Evaluate the following integrals:

Let $I=\int \frac{1}{1-\cos x} d x$

On multiplying and dividing $(1+\cos x)$, we can write the integral as

$I=\int \frac{1}{1-\cos x}\left(\frac{1+\cos x}{1+\cos x}\right) d x$

$\Rightarrow I=\int \frac{1+\cos x}{(1-\cos x)(1+\cos x)} d x$

$\Rightarrow I=\int \frac{1+\cos x}{1-\cos ^{2} x} d x$

$\Rightarrow I=\int \frac{1+\cos x}{\sin ^{2} x} d x\left[\because \sin ^{2} \theta+\cos ^{2} \theta=1\right]$

$\Rightarrow I=\int\left(\frac{1}{\sin ^{2} x}+\frac{\cos x}{\sin ^{2} x}\right) d x$

$\Rightarrow I=\int\left(\frac{1}{\sin ^{2} x}+\frac{1}{\sin x} \times \frac{\cos x}{\sin x}\right) d x$

$\Rightarrow I=\int\left(\operatorname{cosec}^{2} x+\operatorname{cosec} x \cot x\right) d x$

$\Rightarrow I=\int \operatorname{cosec}^{2} x d x+\int \operatorname{cosec} x \cot x d x$

Recall $\int \operatorname{cosec}^{2} x d x=-\cot x+c$

We also have $\int \operatorname{cosec} x \cot x d x=-\operatorname{cosec} x+c$

$\therefore I=-\cot x-\operatorname{cosec} x+c$

Thus, $\int \frac{1}{1-\cos x} d x=-\cot x-\operatorname{cosec} x+c$

-- DATASET ENTRIES --
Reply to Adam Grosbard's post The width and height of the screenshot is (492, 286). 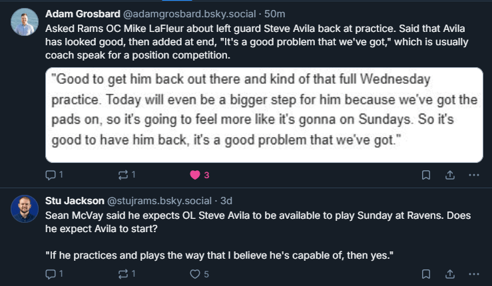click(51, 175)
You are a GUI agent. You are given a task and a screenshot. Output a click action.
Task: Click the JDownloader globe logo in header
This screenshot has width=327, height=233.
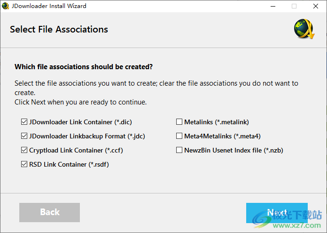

---

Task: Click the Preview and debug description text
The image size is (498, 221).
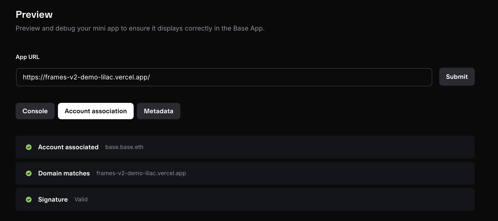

-- PROBLEM STATEMENT --
List every trigonometric function that appears in the worked integration above.

-- TASK RESULT --
cosine (cos x), sine (sin x), cosecant (cosec x), cotangent (cot x)